I'm not angry, or resentful, or in denial. I've fully accepted he's gone but I just miss him.
I'm lonely a lot even in a houseful of people. It's just this emptiness. I went from being with Mike for 11 years to being so terribly alone. I have plenty of friends and my children to keep me busy but it feels like I've left my house without my purse everyday. 
I miss him. I miss how no matter where he or I was going I would always kiss him good bye. Even if I was just running to the gas station. 

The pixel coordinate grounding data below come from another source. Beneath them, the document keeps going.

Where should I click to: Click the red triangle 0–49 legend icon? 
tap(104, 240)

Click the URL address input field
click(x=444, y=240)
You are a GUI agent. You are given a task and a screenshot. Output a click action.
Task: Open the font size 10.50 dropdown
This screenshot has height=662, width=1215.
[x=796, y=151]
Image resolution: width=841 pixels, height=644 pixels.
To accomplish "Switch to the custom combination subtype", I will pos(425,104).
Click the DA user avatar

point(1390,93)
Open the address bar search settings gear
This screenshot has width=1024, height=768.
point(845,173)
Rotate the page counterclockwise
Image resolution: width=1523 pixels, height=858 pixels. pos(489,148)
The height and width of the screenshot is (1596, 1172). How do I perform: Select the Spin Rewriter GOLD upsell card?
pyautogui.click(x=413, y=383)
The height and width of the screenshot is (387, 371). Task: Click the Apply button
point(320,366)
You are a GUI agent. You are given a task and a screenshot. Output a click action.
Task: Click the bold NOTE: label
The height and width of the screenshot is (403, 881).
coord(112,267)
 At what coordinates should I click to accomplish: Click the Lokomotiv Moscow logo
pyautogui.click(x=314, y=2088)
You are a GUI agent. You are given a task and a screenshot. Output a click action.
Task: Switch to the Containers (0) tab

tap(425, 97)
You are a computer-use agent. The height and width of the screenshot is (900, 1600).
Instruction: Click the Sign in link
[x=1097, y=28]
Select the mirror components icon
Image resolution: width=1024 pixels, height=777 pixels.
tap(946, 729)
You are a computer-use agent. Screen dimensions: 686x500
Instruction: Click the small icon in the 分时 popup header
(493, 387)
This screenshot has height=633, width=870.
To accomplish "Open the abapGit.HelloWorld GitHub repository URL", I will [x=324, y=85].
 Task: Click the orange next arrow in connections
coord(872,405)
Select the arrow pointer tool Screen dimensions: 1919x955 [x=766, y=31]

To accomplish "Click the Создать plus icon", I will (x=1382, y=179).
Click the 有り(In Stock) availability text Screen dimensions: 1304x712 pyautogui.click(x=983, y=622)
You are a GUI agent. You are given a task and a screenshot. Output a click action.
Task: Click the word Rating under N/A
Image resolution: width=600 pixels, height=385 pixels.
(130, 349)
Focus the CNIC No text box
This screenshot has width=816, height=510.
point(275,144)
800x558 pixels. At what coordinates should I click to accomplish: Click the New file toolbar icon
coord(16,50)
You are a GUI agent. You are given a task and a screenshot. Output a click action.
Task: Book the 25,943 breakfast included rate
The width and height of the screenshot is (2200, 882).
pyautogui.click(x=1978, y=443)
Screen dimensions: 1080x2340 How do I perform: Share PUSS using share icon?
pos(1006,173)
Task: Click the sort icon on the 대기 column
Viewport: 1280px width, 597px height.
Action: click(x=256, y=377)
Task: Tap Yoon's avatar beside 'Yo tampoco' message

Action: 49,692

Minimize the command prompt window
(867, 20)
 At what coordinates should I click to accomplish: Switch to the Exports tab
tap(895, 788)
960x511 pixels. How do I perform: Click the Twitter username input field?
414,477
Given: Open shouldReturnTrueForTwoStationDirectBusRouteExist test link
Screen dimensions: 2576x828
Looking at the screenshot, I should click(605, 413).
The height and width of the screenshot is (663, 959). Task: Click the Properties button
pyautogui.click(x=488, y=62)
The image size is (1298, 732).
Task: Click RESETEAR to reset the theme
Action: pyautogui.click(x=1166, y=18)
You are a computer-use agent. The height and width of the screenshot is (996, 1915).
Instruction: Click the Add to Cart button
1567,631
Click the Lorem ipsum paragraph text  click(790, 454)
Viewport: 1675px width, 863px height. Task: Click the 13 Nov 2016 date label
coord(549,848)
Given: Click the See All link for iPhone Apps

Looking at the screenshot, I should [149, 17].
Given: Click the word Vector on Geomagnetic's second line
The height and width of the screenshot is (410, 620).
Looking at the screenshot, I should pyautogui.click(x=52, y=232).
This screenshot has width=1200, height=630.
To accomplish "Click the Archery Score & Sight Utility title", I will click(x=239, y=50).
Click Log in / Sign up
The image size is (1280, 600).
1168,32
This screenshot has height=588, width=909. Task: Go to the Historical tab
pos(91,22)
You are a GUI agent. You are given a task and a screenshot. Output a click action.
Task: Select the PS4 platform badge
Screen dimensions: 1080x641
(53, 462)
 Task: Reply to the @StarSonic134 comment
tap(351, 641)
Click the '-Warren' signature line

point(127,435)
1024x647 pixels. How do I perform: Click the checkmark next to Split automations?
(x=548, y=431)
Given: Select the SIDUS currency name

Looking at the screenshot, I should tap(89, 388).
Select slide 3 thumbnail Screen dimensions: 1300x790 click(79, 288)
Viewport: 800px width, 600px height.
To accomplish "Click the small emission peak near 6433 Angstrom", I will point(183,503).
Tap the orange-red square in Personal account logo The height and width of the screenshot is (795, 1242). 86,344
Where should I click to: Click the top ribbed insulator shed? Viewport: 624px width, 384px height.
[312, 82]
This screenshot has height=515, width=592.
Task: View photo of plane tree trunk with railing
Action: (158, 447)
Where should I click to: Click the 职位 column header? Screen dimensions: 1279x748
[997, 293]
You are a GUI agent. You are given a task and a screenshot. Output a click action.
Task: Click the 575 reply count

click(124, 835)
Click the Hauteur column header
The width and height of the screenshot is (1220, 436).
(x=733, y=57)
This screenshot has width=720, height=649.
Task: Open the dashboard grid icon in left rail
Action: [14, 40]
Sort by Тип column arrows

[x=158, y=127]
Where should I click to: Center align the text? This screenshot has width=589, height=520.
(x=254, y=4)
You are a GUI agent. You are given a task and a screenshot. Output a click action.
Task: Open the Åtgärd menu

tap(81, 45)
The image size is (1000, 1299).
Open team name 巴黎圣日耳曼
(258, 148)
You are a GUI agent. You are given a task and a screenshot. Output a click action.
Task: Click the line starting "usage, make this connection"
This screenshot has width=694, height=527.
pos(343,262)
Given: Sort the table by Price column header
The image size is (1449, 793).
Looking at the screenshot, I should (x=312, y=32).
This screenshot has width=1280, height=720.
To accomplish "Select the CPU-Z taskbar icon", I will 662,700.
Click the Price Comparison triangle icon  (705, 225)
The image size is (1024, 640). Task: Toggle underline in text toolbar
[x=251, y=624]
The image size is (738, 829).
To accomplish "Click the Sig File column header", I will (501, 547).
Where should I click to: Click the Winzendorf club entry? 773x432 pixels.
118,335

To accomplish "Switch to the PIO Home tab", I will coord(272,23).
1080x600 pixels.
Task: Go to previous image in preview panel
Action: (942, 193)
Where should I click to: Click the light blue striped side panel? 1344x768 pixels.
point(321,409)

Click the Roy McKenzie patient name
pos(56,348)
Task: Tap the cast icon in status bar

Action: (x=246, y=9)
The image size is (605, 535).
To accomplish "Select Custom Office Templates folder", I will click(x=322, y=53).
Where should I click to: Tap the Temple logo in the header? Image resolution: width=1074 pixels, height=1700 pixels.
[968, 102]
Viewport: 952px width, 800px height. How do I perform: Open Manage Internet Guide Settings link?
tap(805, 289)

Every night at bed time Kira had to kiss her dad first and then me. Always in that order. I miss watching him play in the floor with the dog and the kids. I miss cutting his hair and making him supper. I still have to stop myself from grabbing him a doctor pepper when I stop anywhere. He loved chocolate cake and chocolate frosting. His favorite meal was Lasagna. He drank Jack and Dr Pepper. He loved the Walking Dead and woodworking in the garage. Of I gave him an idea for something...he'd have it built by the end of the day.
He didn't just clean my truck, he removed the seats and detailed every part. He brought me fountain cokes and PB cups home sonetimes.
He had so many hopes and dreams and he will never get to do them now. That part makes me sad. My kids will never get to see how wonderful he was before he got sick. Life wasn't always hard.